In this study, the clinical characteristics of 41 confirmed COVID-19 patients in Jilin Province were retrospectively analyzed. Elevated cTnI could be considered as a predictor of severe COVID-19, reflecting the prognosis of patients with severe COVID-19. The result warrant further confirmation. As of this writing, there is no effective medicine for the treatment of COVID-19. This study may provide guidance for the treatment of patients based on clinical characteristics, a scientific basis for the screening of patients, and references for future research.

Abbreviations

GGO

Ground-glass opacity

WHO

World Health Organization

SARS-CoV-2

Severe acute respiratory syndrome coronavirus 2

CT

Computed tomography

WBC

White blood cell

cTnI

cardiac troponin-I

CK

Creatine kinase

CK

Myocardial band or CK-MB

LDH

Lactate dehydrogenase

ALT

Alanine aminotransferase

AST

Aspartate aminotransferase

ACE2

Angiotensin-converting enzyme 2

CRP

C-reactive protein

ECG

Electrocardiograph

HBV

Hepatitis B Virus

HCV

Hepatitis C Virus

VPC

Ventricular premature contraction

Authors’ contributions

QZ designed/performed most of the investigation, data analysis and wrote the manuscript; QX provided the acquisition of the data and took part in writing the manuscript; ND provided the major thesis supervision and have made substantial contributions to the conception OR design of the work; WGB provided the thesis supervision, financial support, and have drafted the work; YYC provided the acquisition of the data and interpretation of data; LXL provided the collection and analysis of data; LHC took part in the substantively revision of the manuscript; XHL contributed to the collection of data and the creation of new software used in the work; and LYS modified the format of the manuscript and the creation of new software used in the work.
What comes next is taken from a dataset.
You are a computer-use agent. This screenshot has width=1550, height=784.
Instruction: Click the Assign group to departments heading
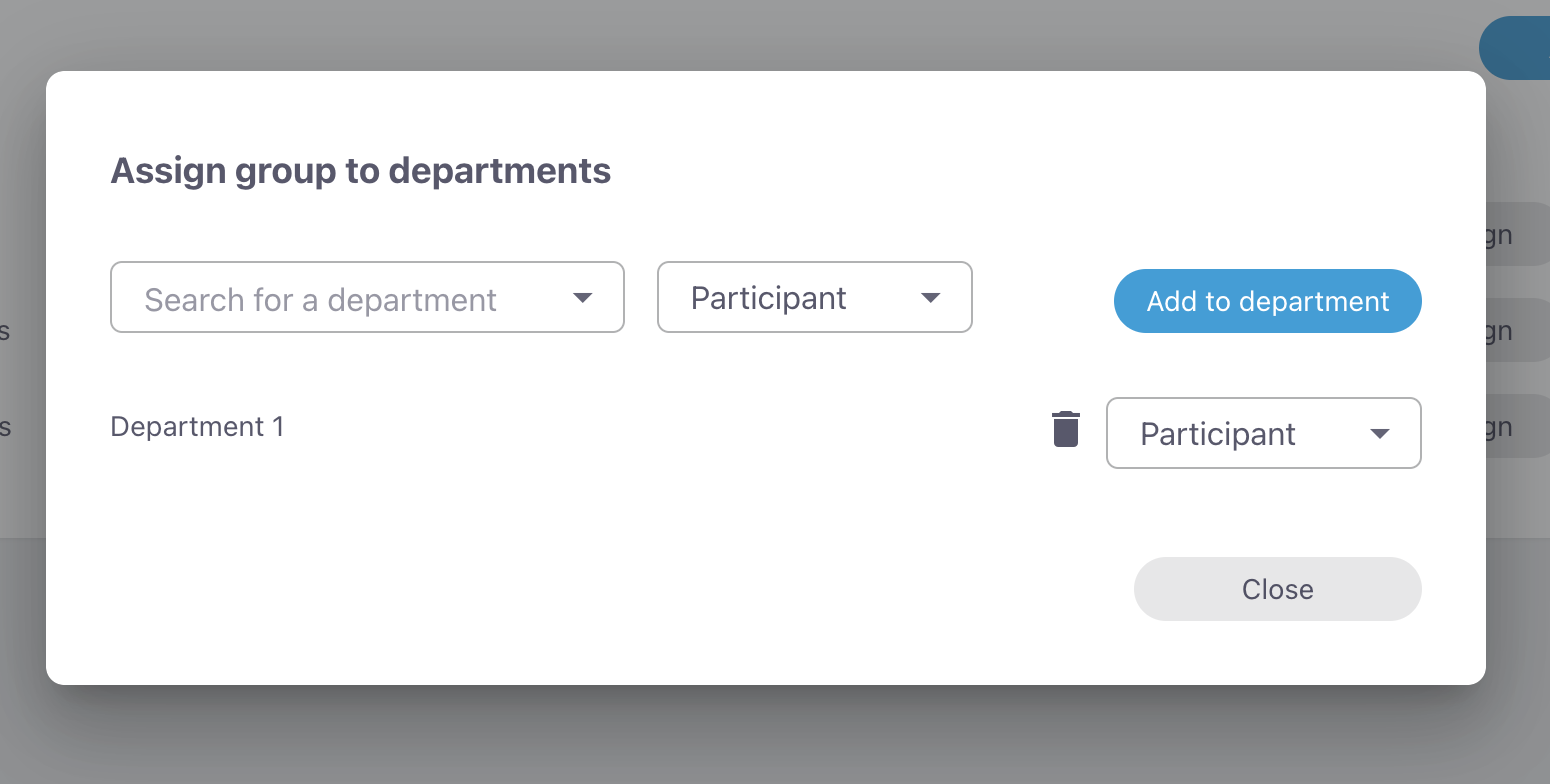pos(360,171)
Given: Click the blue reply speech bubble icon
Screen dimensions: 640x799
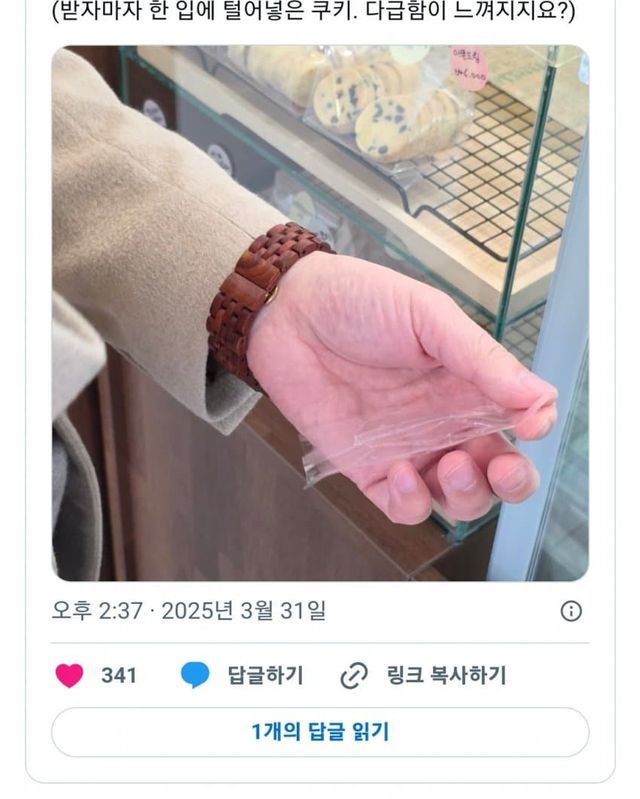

All of the authors have read and approved the manuscript.

Funding

Not applicable.

Availability of data and materials

The datasets generated and analyzed during the present study are available from the corresponding author on reasonable request.

Ethics approval and consent to participate

The written informed consent could not be obtained from all people during the epidemic, which has been approved by the ethics committee because of the epidemic, and the verbal informed consent has been obtained from all people at the time of admission. This study was approved by the ethics committee of the First Hospital of Jilin University and the Infectious Diseases Hospital of Changchun City (No.2020–399). All procedures performed in studies involving human participants were in accordance with the ethical standards of the institutional and/or national research committee and with the 1964 Helsinki declaration and its later amendments or comparable ethical standards. All the data used in this study was anonymised before its use.

Consent for publication

Not applicable.

Competing interests

All authors declare that there are no conflicts.